The looming question—when will North Dakota return to normal?

The big question on everyone’s mind is when will things get back to normal and what exactly will that mean?

No one has a crystal ball, but as a practicing physician and a health care administrator, I foresee North Dakota taking a big step toward normalcy once we’ve built a herd immunity. With a high vaccination rate, that could be as early as June.

Vaccines help build immunity; BCBSD helps eliminate barriers Herd immunity occurs when enough people–upwards of 85%–become immune to COVID-19. That happens in one of two ways. The first is exposure to the virus and the second is immunization.
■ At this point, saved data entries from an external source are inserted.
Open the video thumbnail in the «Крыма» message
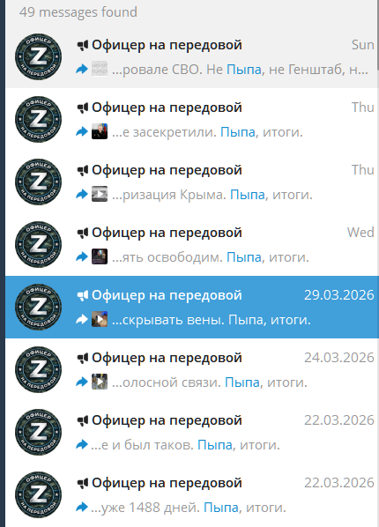The height and width of the screenshot is (527, 379). click(x=100, y=194)
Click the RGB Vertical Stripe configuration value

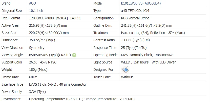tap(135, 18)
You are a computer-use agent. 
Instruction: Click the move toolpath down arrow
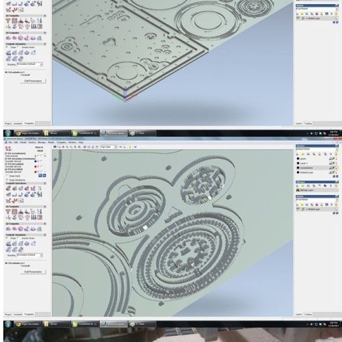point(44,175)
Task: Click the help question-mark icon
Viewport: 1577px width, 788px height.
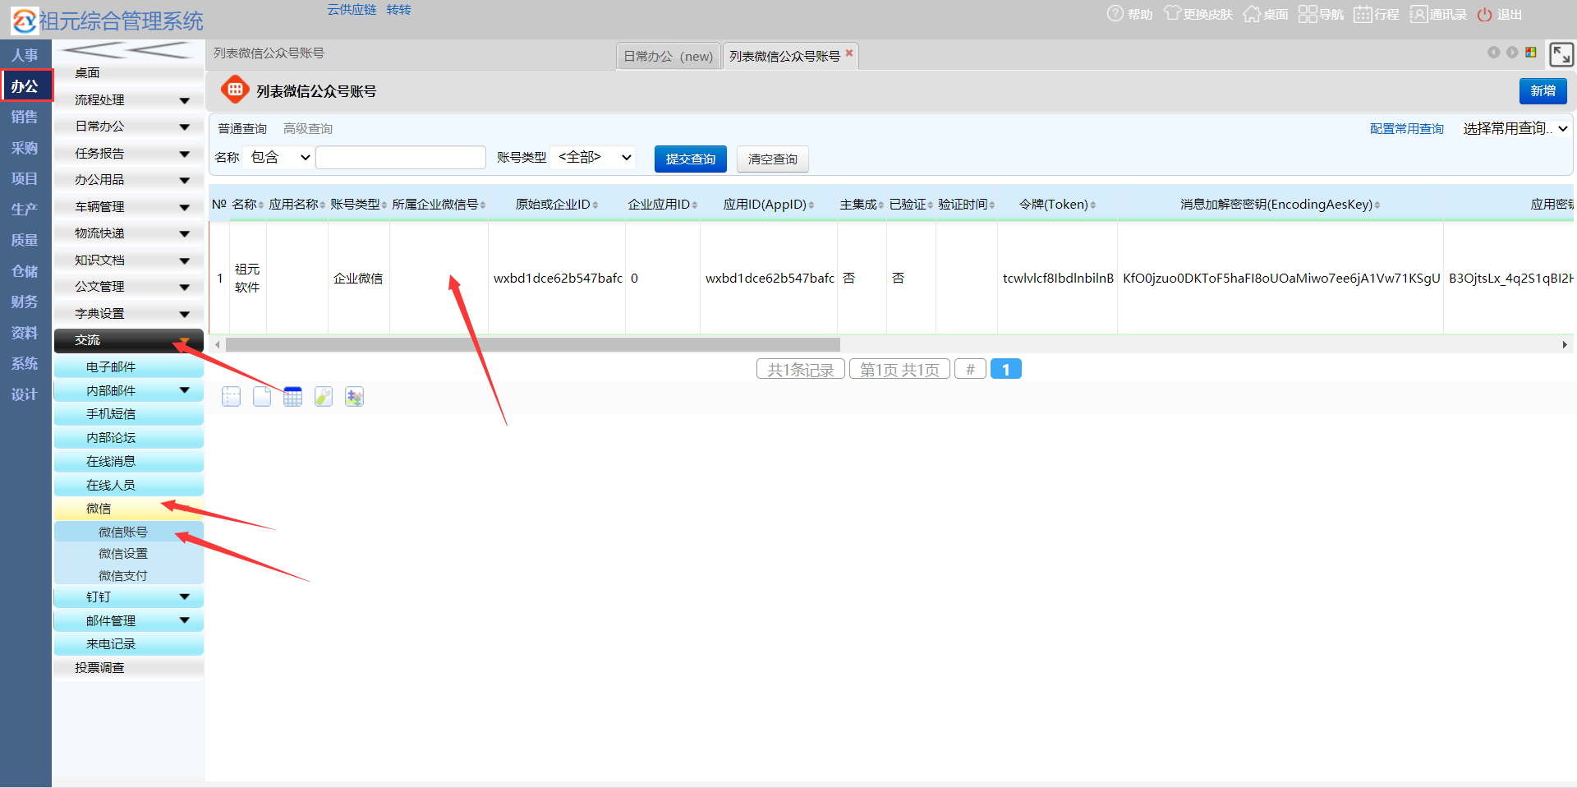Action: click(1115, 14)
To that end, Blue Cross Blue Shield of North Dakota (BCBSND) is working to eliminate barriers for members to be immunized. The vaccine itself is paid through U.S. taxpayer dollars and the cost of administering it is being absorbed by BCBSND.

So far so good on the North Dakota vaccine plan The State of North Dakota is leading the nation in getting its allotted COVID-19 vaccine doses out to its people. I serve on a national vaccine panel and look with pride to see our state with a 99% distribution rate, while some other states are at 50% or less.

That means there are parts of the country where eligible people are waiting for a vaccine that is sitting on a refrigerator shelf. In contrast, the North Dakota Dept. of Health vaccination distribution plan is most definitely working.

The vaccines are working, too We’re on pace for a smaller COVID-19 impact than what the country historically sees for pandemics. And for that, we can thank advanced science and expedited vaccine protocols. In fact, we can thank vaccinations for nearly eradicating diseases that were once a threat to our society–things like polio, diphtheria, whooping cough and many other viruses.

While the COVID-19 vaccines are new, the supporting science is not. My colleague, BCBSND Director of Pharmacy Consulting Krystal Wheeler Dennis, points out that approved vaccines use proven research and delivery technology applied to this specific virus.

The result? Success is high and adverse reactions are low–extremely low. As I write this, two vaccines are in the marketplace–Moderna and Pfizer.

With Moderna’s product there were just five anaphylactic reactions per million doses administered. With Pfizer’s vaccine, there were just 2.8 reactions per million doses.

Other vaccines will follow, but not until they must meet the same high FDA standards as the two existing vaccines.

As a frontline health care worker, I’ve been vaccinated and suggest North Dakotans do the same so we can move on. To see North Dakota vaccination locations and eligibility phases, visit the Department of Health’s COVID vaccination locator. If you have questions about whether you should receive the vaccine, talk to your physician.